TFF vekili, davacı tarafın hem ilk celsede hem de sonradan mahkemeye sunduğu dilekçede federasyonun mali durumuyla ilgili bilançolara yer vererek TFF’yi tacirmiş gibi göstermesinin doğru olmadığını, davacının futbol federasyonu bağlılarından olan Selahattin Aydoğdu’ya yönelik saldırısı nedeniyle görevine son verildiğini yinelediği dilekçesinde, “Futbol Federasyonu davacı tarafla sözleşmesini haklı fesh etmiştir.
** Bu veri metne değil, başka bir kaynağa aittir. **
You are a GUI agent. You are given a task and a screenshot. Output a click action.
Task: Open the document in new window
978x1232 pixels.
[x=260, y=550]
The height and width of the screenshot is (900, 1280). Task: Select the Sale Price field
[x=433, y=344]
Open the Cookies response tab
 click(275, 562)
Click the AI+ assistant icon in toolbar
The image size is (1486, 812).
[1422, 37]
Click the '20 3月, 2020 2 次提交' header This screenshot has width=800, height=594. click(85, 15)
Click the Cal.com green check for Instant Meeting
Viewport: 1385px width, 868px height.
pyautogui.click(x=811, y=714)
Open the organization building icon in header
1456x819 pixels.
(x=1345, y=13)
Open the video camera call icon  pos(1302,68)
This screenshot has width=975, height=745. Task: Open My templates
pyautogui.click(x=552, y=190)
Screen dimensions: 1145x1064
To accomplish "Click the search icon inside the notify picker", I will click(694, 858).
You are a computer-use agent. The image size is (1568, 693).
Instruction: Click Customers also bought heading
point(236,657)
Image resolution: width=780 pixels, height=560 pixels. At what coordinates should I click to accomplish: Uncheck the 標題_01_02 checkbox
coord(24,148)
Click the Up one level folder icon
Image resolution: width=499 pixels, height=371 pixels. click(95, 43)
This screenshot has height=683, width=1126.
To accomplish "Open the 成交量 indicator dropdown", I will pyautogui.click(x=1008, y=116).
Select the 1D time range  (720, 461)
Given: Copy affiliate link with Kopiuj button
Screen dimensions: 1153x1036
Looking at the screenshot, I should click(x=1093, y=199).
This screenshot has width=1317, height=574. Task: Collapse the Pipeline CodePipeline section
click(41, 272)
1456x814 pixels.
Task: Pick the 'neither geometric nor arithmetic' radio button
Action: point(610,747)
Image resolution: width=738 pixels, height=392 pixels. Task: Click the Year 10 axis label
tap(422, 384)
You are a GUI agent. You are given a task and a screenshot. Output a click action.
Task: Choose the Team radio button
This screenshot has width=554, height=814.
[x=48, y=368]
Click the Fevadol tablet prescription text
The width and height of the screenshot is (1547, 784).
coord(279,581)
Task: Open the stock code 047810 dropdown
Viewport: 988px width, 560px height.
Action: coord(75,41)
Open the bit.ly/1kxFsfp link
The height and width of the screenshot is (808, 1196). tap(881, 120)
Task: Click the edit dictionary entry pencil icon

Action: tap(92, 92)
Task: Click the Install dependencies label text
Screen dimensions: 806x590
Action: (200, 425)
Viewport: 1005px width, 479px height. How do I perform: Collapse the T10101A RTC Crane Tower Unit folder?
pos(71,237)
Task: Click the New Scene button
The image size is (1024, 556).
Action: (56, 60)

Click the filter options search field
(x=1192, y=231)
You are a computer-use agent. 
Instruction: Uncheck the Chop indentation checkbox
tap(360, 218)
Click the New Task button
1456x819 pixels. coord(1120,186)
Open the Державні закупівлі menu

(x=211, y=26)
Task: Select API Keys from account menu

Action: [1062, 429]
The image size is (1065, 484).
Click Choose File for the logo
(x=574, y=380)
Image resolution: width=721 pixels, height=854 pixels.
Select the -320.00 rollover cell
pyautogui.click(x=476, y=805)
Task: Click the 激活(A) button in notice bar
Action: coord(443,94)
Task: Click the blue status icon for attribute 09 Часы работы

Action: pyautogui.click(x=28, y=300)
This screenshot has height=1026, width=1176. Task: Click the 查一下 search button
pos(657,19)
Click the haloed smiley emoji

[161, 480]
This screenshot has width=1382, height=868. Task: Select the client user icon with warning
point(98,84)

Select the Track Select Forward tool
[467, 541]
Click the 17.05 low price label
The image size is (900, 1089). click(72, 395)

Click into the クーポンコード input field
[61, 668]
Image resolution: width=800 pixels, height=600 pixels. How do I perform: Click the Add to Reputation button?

Haksız fesih söz konusu değildir. Davacı, fesih sonrası yaptığı yazılı açıklamada Alaçatı’da vuku bulan hadiseden sonra başkan ve yönetim kurulu üyeleriyle bir araya geldiğini belirtmiş ancak kendisinden bu konuda kamuoyundan özür dilemesi talep edildiğinden hiç bahsetmemiştir. Davacı tarafın açıkladığı gibi olay sonrası böyle bir zirve oluşmuş ancak başkan ve yönetim kurulu kendisinden bu olayla ilgili basın toplantısı düzenleyerek özür dilemesini talep etmiştir. O gün buna olur vererek o zirveden ayrılan Terim, düzenlediği basın toplantısında tam aksine, bırakın özür dilemeyi ‘yine olsa yine yaparım’ açıklamasını yapmıştır. Terim’in bu anlaşmaya uymaması üzerine yönetim kurulu görevine son vermiştir” ifadelerine yer verdi.

tff-001.jpg

TERİM’E 44 MİLYON TL ÖDENDİ

Pazartesi günü Çağlayan’da yer alan İstanbul 17. İş Mahkemesi’nde görülecek dava öncesi hem davacı hem de davalı taraf ellerindeki emsal kararları, bilgi ve belgeleri mahkeme hakimliğine sunarken, TFF’nin vekili Av. Karaahmetoğlu, tazminat ödenmesi için bir mağduriyetin söz konusu olması gerektiğini, Terim’in, görevine son verilmesinden sonra daha iyi şartlarda daha yüksek bir ücret karşılığı bir anlaşma imzaladığına değinerek, “Davacı tarafa, mart 2014-temmuz 2017 dönemine ilişkin TFF tarafından tam 14 milyon avro ödeme yapılmış ve bu dönemde hiç bir şekilde mağdur edilmemiştir. Şu anda çalışmış olduğu dava dışı Galatasaray Kulübü’nden aldığı maaş da kat ve kat daha fazla olduğu görülmektedir. Davacı futbol federasyonundan 12 milyon 950 bin TL tazminat talep etmektedir ama buna karşılık Galatasaray kulübüyle 15 milyon TL’lik bir anlaşma imzalamıştır. Görüldüğü üzere bir mağduriyet olmadığı açıktır. Kaldı ki 5 yıllık sözleşme imzalanan ve çalıştığı süreyle ilgili kendisine yaklaşık 44 milyon TL ödenen birinin sözleşmesinin bitimine yaklaşık bir yıl kala fesih edilmesinden sonra 12 milyon 950 bin TL gibi bir tazminat talep etmesinin bir izahi yoktur” ifadelerine yer verdi. TFF vekili, davacı tarafın çıkış kodunun haklı neden belirtmeksizin yapılmasının bir anlam ifade etmediğine değindiği dilekçesinde “İş hukuku mevzuatında ve Yargıtay kararlarında belirtildiği üzere haklı nedene dayanılarak yapılan fesih bildiriminde sebep belirtme zorunluluğu bulunmadığı kaldı ki davacıya gönderilen fesih bildiriminde herhangi bir sebep gösterilmediği açıkça görülmektedir” sözlerine yer verdi.